Эмми выходит в коридор, и мы обе смотрим, как он уходит. Только перед тем, как он исчезает, я говорю:
— Спасибо.
Он поворачивается, вновь кивает с тем же непроницаемым лицом, что и раньше, а затем уходит.
Когда мы с дочерью смотрим сквозь пустой дверной проем в пустой двор, я спрашиваю себя, было ли хорошей идеей позволить ему приблизиться к Эмми, увидеть ее комнату. Ведь если он сумасшедший, кто знает, на что он способен?
Обычно я не насмехаюсь над своей паранойей, но в этот раз делаю исключение. Что-то говорит мне, что Коул скорее умрет, чем позволит Эмми пролить хоть слезинку. Или любой маленькой девочке, если на то пошло. Я бы сказала, что, если бы она и оказалась когда-то в хороших руках, сумасшедших или нет, эти руки принадлежали бы Коулу Дэнзеру.
И я гадаю, относится ли то же самое и ко мне.
Глава 6
Коул
Я знаю, что эта маленькая девочка — не Черити. Она похожа на нее. Практически в точности. Даже пахнет так же — тот же сладкий запах порошка, что я буду помнить до самой смерти. Но я знаю, что это не она. Просто не может быть она. Знаю.
Хотя я бы отдал что угодно, чтобы это была она. Чтобы получить второй шанс. Стать лучшим отцом. Проводить больше времени, уделять больше внимания, делать все то, что был должен. Мог бы делать. И не делал. Но я утратил свой шанс и никогда не прощу себя за это. Никогда. Просто не смогу.

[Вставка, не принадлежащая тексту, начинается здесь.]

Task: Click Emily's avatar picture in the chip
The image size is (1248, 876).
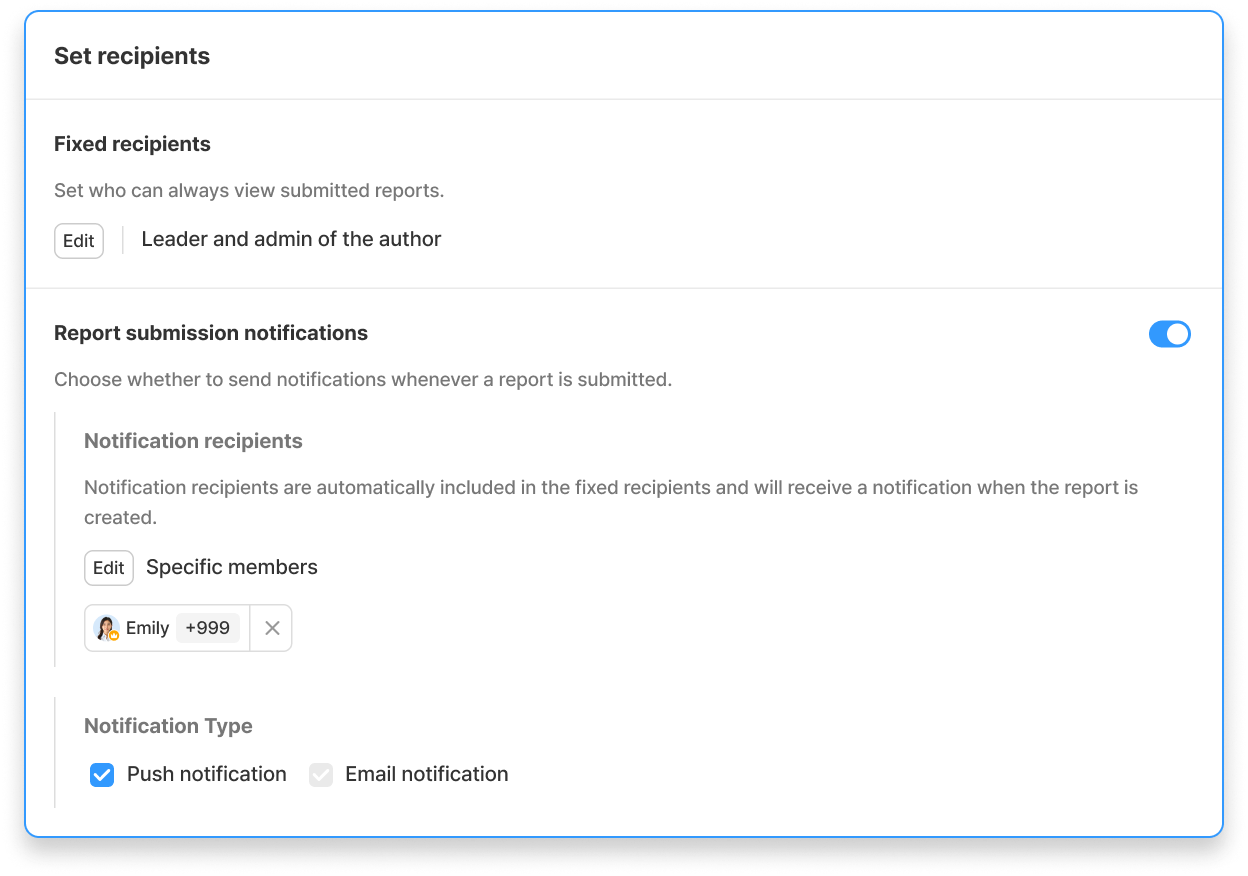Action: (106, 628)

Вот почему я не могу позволить ей уйти. Не на этот раз.
Несмотря на разговоры о том, что я сумасшедший, несмотря на мнение докторов по поводу того, что я вижу и слышу, я знаю, что моя дочь ушла. Знаю, что не могу ее видеть или слышать, или говорить с ней. Но все же делаю это. Потому что боюсь, что иначе потеряю ее навсегда. А я не могу так рисковать. Не могу позволить ей уйти.
Я никогда не хотел снова чувствовать. Ничего. Вообще ничего, кроме мучительной тоски, что напоминает мне о том, что случилось. О том, кто я и что сделал. Я больше никогда не хотел чувствовать надежду, любовь, желание… Я не заслуживаю чувств. По крайней мере, хороших. Лишь боль, страдание и тоску. И вину. Удушающую вину.
Но, черт возьми, как же это трудно с ней! Когда она смотрит, проникая в меня своим взглядом, в котором отражается душа. Смеется со своей дочерью, с девочкой, слишком похожей на все то, что я потерял.